Lending protocol Compound takes one step toward fully decentralizing itself by introducing a token called COMP. They’re not fundraising with the token, and at the moment it is not available to the public. For now, the way it will work in governance is that anyone with 1% of COMP can propose a governance action, and proposals are subject to a three-day voting period. If a majority of voters are for, then the proposal goes into a timelock, and can be implemented after two days.

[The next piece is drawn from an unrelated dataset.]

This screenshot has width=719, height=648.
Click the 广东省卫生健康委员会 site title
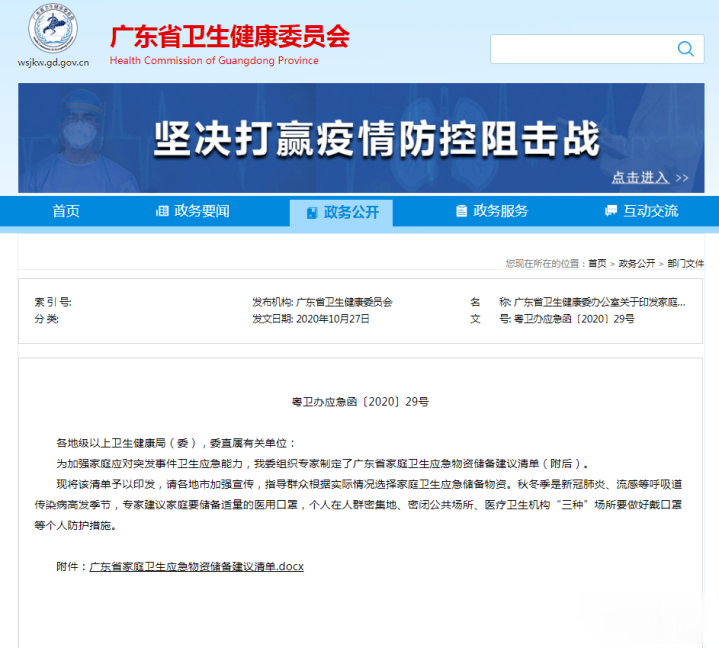(x=229, y=37)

IOTA has been turned off since February 12, and the market cap still ranks, at the time of writing, 24th among all coins. The three-part blog post from the IOTA Foundation is a bit difficult to follow, but basically, they can’t yet say for sure how the attack happened, the attack did obtain passwords and seeds, and the foundation is working on a way to migrate tokens to new seeds. Eric Wall tweeted, “This whole clusterfuck seems to have been overlooked because people are still processing the fact that IOTA shut down for >12 days, and that the founders are publicly fighting over tens of millions of dollars of the unclaimed funds they stole from the ICO … All I can say is that IOTA has now successfully become tangled up in so many outrageous messes simultaneously that it is apparently no longer possible for the public to follow along with each different part of this multiplexed train wreck. Each disaster distracts from the other.” Leigh Cuen of CoinDesk also had an entertaining story called, “IOTA Being Shut Off Is the Latest Chapter in an Absurdist History,” which covers some of the previous scandals.
MoneyGram received $11.3 million from Ripple during the last half of 2019. In an earnings call, Lawrence Angelilli, MoneyGram’s CFO, said, “as we’ve discussed in the past MoneyGram receives a market development fee based on the volume of foreign exchange that we transact on Ripple’s platform.” Ripple had previously also invested $50 million into MoneyGram. Speaking of Ripple, Compound general counsel Jake Chervinsky tweeted, “The judge in the XRP securities class action has granted in part and denied in part Ripple’s motion to dismiss the case. There’s a lot going on here, but overall it’s a victory for the plaintiffs. The securities claims survive. XRP stays in the crosshairs.”
Steve Lee of Square Crypto created a great presentation on Bitcoin that might be useful in using to explain these concepts to your non-crypto friends. It breaks down mining, Bitcoin’s monetary policy and ends by saying that there’s a small probability of a massive shift, which would be the complete re-invention of global finance, which would include “Bitcoin as a global currency and unit of account,” and a “savings-oriented economy vs. consumption-oriented.” Nicely done, and thought-provoking too.